It's time to stock up on little white candles and peace-sign medallions, for Saddle Creek has announced that Desaparecidos have signed on to the 2004 Plea for Peace tour, along with Cursive and Mike Park. Let's take a moment to inspect the principals.

PLEA FOR PEACE TOUR: The Plea for Peace Tour was initiated in 1999 by the Plea for Peace Foundation, a 501C non-profit helmed by Asian Man Records founder Mike Park. The Foundation is dedicated to "promote the ideas of peace through the power of music." To date, they've curated three U.S. benefit tours, two Japanese tours, and numerous compilations, raising hundreds of thousands of dollars for various charities.

Their ultimate goal (besides, you know, peace) is to open a year-round teen center in Northern California's Bay Area. The 2004 tour, which will range from April to June (venues and dates currently unspecified, although in the interest of supporting media diversity, no ClearChannel venues will appear on the schedule) and focus on raising voter awareness and participation. While it's clear that Plea for Peace is firmly anti-Bush, the tour will attempt to take a nonpartisan stance and focus on the importance of voting itself, and will give voters in each state the opportunity to register with the party of their choice. Each band will donate a tithe (that's ten percent, heathen) of their earnings to charitable organizations.

While the brainwashed Pitchfork reporter instinctually longs to tear into the absurdity of lovelorn, navel-gazing emo bands taking up the altruistic banner of world peace, this is an endeavor wholly worthy of praise, and in truth, the prevalent cultural fear of hypocrisy and cliche from which the desire to cynically illuminate this perceived absurdity arises is exactly the sort of cultural force that political music needs to subvert. Too good a cause to take the piss, even if it means forgoing some funny copy and exposing you to a little bit of poisonous earnestness.

MIKE PARK: Founder of the Plea for Peace Foundation and Asian Man Records, ex-member of Skankin' Pickle and currently of The Chinkees and the B. Lee Band and a solo artist, the man seems to have a strange predilection for racial stereotypes for someone so dedicated to equality-- though he is, of course, Korean (which, according to current cultural values, transmutes any deployment of Asian racial slurs into strident political commentary). Park began Asian Man records in his parents garage, and now the label boasts over 50 bands (including Alkaline Trio and Less Than Jake) and over 500,000 units moved. The Plea for Peace tour will find him showcasing his solo material.

DESAPARECIDOS: This is Conor Oberst's "other" band, the one where he gets all political and stuff. Their name refers to the thousands of Argentines who were abducted, tortured and killed by the military junta that escalated Argentina's "dirty war" of 1976-1983. With Desaparecidos, Oberst surgically removes the stool from his ass (and I mean the kind of stool he sits on as Bright Eyes), jumps around with an electric guitar, and instead of singing about how bad he feels when girls are mean to the boys who love them and how damn depressing depression can be, he waxes Holden Caulfield-esquely about how bad all the problems in the world make him feel and how damn political politics can be. Consumer culture, globalization and its malcontents, war, American imperialism are all, apparently, bad (okay, just a little piss-taking for form's sake, but well-intentioned). Also features Denver Dalley of the Jade Tree electro-poppers Statistics.
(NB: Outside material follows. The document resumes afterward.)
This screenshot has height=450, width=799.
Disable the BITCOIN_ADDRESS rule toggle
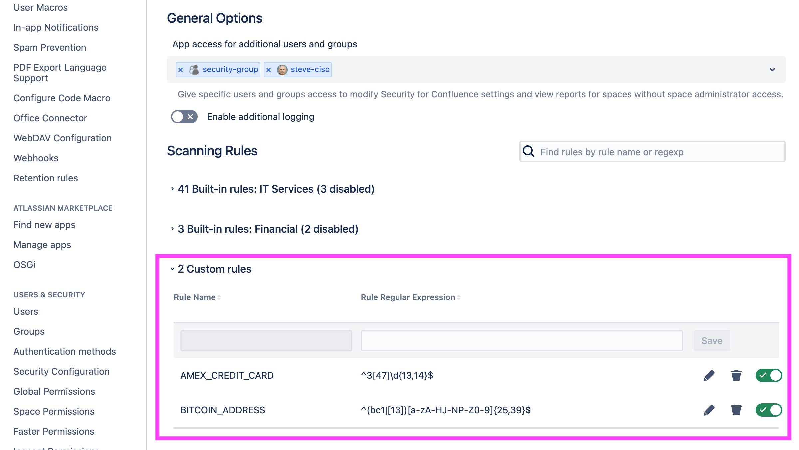coord(768,410)
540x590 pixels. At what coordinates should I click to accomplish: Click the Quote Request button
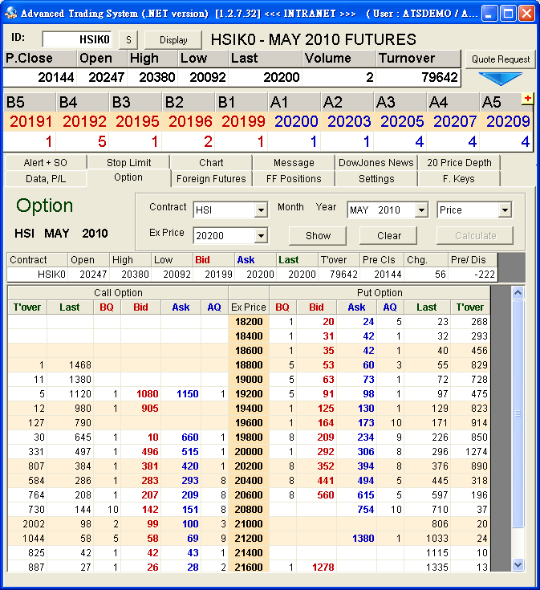tap(500, 59)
CURSIVE: Saddle Creek artists who play like a collabo between The Cure and Shudder to Think, with songs ghostwritten by John Barth. You know this; we're just establishing the Dramatis Personae. Wildly apolitical (musically if not ideologically), it's unclear how Cursive's songs about love gone stinky and metamusical smoke and mirrors tricks contribute to the overarching cause of peace-- overtly, at least. In truth, proselytizing to people that they shouldn't hit one another is probably less effective in creating a sense of unity than songs that remind us of our shared and universal experience (in this case, heartache and the fear that art is completely meaningless). Peace through solipsism? It could happen.